*** Текст страницы ***
Бергсон, возражая Аристотелю, который различал виды движений «как физик, а не как геометр» и считал, что тела стремятся к их «естественному месту», что движение составляет единое целое с местом, принимает современные ему представления о движении и пространстве: «Мы… полагаем, что движение не связано с природой вещей, но добавляется к телу, как внешний элемент. Из этого следует, что разные виды движения, как нам кажется, различаются между собой не столько по своему, скажем так, физическому оттенку, сколько по математическому принципу. Мы, стало быть, связываем наше однородное пространство с геометрическим понятием движения»[127]. Бергсон придерживается здесь кантовской теории пространства как априорной формы чувственности, которой свойственно особое, математическое, т. е. идеальное существование. Он согласен с Кантом в том, что именно такое понимание пространства позволяет решить и апории Зенона, и те антиномии, которые Кант проанализировал в «Критике чистого разума». Аристотелевская критика пространственного реализма не устраивает Бергсона, ему важно показать, что идея пустого и однородного пространства, составляющего условие движения и рядоположения тел, имеет определенное основание, пусть не физическое, а идеальное, математическое. Почему для него это было важно, выяснится немного позже, при анализе «Опыта о непосредственных данных сознания».
*** Записи ***
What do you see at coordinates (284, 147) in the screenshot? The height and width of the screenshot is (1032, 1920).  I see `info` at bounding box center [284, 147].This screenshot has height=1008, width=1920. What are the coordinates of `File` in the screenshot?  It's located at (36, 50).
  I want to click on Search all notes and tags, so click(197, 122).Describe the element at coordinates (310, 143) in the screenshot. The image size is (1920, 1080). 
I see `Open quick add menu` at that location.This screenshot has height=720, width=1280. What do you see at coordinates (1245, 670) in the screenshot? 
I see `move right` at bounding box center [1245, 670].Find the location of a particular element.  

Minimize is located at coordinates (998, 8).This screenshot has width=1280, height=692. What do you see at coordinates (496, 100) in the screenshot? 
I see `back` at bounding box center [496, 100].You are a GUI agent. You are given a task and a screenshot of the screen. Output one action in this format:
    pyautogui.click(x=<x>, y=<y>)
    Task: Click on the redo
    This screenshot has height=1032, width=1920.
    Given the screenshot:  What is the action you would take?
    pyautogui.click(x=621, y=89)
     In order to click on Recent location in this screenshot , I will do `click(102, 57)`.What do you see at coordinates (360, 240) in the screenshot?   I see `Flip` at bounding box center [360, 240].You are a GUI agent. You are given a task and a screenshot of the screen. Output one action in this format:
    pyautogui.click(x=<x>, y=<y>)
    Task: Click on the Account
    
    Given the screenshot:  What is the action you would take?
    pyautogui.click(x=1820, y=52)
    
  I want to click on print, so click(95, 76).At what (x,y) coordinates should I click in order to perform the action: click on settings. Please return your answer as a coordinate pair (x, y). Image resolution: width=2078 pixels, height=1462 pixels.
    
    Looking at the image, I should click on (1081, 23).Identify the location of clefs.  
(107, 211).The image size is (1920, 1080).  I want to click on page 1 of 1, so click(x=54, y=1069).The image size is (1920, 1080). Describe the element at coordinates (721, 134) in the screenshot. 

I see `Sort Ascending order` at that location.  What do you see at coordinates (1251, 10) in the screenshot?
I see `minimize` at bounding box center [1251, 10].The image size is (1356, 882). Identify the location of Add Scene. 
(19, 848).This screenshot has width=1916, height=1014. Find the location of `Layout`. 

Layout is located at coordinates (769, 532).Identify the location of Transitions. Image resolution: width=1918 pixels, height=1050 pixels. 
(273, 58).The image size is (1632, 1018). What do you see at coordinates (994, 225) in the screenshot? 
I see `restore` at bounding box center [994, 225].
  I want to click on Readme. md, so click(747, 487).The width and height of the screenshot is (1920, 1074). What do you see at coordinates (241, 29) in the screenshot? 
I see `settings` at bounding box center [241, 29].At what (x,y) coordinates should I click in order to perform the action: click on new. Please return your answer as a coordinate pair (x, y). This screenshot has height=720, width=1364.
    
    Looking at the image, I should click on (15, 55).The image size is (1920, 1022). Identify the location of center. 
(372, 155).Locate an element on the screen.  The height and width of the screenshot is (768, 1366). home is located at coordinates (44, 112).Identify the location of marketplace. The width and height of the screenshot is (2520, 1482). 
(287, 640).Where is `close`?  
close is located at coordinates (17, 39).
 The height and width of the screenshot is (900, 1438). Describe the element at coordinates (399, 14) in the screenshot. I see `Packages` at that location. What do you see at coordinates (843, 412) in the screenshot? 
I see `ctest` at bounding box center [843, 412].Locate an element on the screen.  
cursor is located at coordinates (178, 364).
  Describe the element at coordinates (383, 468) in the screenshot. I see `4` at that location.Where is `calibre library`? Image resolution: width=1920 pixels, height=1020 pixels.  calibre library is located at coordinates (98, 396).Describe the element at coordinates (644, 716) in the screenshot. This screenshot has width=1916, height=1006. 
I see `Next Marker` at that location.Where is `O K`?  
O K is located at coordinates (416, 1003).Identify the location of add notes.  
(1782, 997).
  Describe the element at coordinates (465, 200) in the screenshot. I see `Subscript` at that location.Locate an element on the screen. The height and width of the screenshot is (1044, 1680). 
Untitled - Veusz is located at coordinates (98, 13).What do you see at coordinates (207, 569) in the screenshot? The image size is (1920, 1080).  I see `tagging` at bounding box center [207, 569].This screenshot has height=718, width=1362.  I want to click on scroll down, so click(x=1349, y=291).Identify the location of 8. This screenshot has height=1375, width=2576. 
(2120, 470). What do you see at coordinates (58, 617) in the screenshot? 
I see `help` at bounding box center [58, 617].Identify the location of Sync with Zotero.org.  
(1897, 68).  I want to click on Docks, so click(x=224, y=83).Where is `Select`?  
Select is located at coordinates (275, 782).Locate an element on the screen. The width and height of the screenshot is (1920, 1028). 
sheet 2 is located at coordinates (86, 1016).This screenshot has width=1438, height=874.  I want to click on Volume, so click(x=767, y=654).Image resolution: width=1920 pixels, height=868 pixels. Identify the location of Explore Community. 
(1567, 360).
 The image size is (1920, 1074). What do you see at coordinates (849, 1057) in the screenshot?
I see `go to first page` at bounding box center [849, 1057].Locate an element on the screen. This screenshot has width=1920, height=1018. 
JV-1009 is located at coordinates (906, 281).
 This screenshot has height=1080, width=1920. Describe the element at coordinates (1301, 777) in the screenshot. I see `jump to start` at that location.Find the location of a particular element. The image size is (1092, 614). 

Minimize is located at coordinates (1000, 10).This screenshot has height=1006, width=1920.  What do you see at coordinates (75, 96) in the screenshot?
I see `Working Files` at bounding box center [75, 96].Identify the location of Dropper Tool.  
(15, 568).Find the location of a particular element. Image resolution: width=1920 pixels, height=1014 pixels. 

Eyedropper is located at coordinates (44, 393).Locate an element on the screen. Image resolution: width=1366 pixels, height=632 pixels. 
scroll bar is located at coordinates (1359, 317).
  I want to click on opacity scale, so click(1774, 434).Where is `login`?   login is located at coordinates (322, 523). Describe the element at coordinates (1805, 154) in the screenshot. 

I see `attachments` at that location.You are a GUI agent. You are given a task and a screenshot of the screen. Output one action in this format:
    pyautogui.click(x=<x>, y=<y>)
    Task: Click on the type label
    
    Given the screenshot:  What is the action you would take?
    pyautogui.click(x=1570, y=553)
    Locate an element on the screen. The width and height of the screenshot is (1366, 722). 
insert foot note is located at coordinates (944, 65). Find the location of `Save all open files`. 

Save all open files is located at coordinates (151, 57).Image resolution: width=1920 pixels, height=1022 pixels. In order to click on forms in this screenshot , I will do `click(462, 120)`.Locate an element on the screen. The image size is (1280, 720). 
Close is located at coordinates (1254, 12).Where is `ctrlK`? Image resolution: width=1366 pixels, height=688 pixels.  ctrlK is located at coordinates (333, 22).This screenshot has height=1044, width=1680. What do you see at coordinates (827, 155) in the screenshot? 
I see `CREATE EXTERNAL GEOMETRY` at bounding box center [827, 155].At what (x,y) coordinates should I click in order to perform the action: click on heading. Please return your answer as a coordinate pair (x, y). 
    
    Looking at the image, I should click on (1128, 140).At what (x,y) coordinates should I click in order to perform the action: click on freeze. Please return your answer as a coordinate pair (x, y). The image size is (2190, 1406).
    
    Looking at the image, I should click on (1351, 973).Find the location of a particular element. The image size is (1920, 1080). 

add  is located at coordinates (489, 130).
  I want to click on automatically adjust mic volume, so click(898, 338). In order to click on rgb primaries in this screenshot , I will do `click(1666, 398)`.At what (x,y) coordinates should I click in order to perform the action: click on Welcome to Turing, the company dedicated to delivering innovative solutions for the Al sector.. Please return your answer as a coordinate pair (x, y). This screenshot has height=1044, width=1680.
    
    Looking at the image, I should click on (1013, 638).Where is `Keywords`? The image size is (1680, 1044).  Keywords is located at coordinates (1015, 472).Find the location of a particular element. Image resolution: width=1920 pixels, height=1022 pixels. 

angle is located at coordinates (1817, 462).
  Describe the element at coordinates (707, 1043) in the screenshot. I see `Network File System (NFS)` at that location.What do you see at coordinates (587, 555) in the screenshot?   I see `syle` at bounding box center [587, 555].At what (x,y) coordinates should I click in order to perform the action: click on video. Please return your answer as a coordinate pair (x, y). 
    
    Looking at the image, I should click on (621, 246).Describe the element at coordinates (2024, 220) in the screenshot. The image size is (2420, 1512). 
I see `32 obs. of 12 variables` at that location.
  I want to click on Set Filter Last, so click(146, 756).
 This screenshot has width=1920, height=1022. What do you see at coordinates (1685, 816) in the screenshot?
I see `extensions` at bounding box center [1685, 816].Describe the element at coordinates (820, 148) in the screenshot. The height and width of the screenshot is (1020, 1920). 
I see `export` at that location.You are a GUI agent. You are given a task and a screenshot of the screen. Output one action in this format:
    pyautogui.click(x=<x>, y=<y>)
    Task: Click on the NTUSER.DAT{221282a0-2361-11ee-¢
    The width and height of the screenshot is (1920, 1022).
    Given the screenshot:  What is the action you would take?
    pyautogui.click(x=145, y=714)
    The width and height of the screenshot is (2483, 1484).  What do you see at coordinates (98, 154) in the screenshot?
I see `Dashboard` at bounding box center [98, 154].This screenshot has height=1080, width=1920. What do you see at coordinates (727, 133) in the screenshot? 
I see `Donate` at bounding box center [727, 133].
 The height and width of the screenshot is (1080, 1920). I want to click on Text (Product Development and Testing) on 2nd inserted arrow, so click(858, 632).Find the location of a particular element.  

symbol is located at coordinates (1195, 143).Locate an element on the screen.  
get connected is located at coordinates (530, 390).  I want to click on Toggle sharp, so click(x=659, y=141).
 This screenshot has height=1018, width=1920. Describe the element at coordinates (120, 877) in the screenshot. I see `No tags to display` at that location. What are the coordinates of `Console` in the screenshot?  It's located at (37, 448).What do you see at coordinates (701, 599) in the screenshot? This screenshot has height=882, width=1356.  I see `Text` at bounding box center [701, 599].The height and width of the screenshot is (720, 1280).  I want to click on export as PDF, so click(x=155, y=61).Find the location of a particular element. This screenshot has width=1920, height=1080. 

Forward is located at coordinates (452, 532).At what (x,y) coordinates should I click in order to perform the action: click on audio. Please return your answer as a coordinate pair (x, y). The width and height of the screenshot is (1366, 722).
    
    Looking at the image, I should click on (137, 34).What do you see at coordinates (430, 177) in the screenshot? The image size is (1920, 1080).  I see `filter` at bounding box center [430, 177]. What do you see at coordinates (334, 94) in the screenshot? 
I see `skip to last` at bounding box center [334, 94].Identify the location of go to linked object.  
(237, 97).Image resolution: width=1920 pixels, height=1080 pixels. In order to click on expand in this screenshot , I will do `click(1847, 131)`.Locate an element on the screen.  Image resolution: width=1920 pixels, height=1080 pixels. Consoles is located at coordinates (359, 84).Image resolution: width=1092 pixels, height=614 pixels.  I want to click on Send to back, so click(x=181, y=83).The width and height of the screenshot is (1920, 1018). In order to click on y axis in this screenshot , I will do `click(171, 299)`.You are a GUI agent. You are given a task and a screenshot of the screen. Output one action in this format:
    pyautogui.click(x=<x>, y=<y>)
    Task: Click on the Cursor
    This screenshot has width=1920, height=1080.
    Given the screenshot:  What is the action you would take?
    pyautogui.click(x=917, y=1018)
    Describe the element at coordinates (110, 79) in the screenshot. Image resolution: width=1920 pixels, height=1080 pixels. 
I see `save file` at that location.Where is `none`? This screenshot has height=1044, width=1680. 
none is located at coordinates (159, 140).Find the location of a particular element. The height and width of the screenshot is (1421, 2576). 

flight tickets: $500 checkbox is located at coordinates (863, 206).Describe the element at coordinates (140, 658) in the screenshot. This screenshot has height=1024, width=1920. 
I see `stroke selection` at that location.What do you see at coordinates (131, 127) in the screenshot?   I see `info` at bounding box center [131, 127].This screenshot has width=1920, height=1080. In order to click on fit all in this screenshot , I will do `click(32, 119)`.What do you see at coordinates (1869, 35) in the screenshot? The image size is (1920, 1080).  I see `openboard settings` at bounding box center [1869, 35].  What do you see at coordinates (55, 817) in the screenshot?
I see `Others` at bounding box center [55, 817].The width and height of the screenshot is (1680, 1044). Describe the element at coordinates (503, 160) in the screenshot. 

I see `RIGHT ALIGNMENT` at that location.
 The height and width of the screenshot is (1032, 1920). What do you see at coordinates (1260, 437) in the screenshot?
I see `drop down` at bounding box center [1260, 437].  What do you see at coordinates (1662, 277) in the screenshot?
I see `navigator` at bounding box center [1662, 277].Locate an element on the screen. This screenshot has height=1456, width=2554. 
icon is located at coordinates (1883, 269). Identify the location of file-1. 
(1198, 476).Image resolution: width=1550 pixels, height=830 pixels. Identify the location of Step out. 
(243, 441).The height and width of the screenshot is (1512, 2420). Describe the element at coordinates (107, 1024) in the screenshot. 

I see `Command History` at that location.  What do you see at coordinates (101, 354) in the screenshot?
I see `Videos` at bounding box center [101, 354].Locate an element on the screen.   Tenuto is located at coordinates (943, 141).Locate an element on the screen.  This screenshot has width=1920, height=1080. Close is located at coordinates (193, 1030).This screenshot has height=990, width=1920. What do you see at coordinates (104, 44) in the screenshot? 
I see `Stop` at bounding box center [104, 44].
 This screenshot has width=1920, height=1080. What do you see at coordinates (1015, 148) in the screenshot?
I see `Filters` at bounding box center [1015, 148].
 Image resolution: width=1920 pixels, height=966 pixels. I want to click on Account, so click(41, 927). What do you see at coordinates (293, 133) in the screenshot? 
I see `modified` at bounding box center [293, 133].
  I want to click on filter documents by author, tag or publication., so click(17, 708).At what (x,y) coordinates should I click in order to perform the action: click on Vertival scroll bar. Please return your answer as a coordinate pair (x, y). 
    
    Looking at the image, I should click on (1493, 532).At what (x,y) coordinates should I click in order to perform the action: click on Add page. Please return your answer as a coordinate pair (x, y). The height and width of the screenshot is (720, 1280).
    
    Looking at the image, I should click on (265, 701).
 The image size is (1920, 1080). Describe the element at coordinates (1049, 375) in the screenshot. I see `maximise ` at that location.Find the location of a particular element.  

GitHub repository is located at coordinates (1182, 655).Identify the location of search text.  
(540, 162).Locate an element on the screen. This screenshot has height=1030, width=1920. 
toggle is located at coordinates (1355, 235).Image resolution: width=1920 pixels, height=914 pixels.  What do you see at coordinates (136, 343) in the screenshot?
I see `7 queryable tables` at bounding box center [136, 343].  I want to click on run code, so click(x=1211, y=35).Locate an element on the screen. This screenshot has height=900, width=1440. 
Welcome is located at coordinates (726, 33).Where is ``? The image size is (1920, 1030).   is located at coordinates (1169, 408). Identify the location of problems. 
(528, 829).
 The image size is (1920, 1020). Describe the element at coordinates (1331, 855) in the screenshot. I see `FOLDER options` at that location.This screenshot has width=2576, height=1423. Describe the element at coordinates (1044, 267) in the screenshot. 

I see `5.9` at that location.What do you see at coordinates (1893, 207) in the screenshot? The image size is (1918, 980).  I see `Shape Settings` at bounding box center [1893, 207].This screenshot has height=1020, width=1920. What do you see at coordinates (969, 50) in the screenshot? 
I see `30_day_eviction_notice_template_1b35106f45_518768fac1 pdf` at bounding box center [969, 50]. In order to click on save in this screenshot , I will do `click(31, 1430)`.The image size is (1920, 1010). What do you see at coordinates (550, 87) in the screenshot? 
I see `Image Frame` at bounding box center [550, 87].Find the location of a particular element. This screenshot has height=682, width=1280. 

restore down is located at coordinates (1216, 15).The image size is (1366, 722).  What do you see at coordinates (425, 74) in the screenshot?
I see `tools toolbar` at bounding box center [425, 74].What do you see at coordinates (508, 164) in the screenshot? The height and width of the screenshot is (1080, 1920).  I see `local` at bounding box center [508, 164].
***
_Что нужно сделать_
#1 Перечислите всех мыслителей, которые названы по имени в тексте о Бергсоне.
#2 С какой теорией пространства, согласно тексту о Бергсоне, согласуется его позиция?
#3 Определите, соответствуют ли тексту о Бергсоне следующие утверждения: (a) Аристотель различал виды движений как геометр; (b) Бергсон соглашается с Кантом, что такое понимание пространства позволяет решить апории Зенона; (c) Бергсона устраивает аристотелевская критика пространственного реализма.
Записи взяты из другого источника.

_Результаты заданий_
#1 Бергсон, Аристотель, Кант, Зенон.

#2 С кантовской теорией пространства как априорной формы чувственности.

#3
(a) Нет: «как физик, а не как геометр».
(b) Да: «Он согласен с Кантом в том, что именно такое понимание пространства позволяет решить и апории Зенона».
(c) Нет: «Аристотелевская критика пространственного реализма не устраивает Бергсона».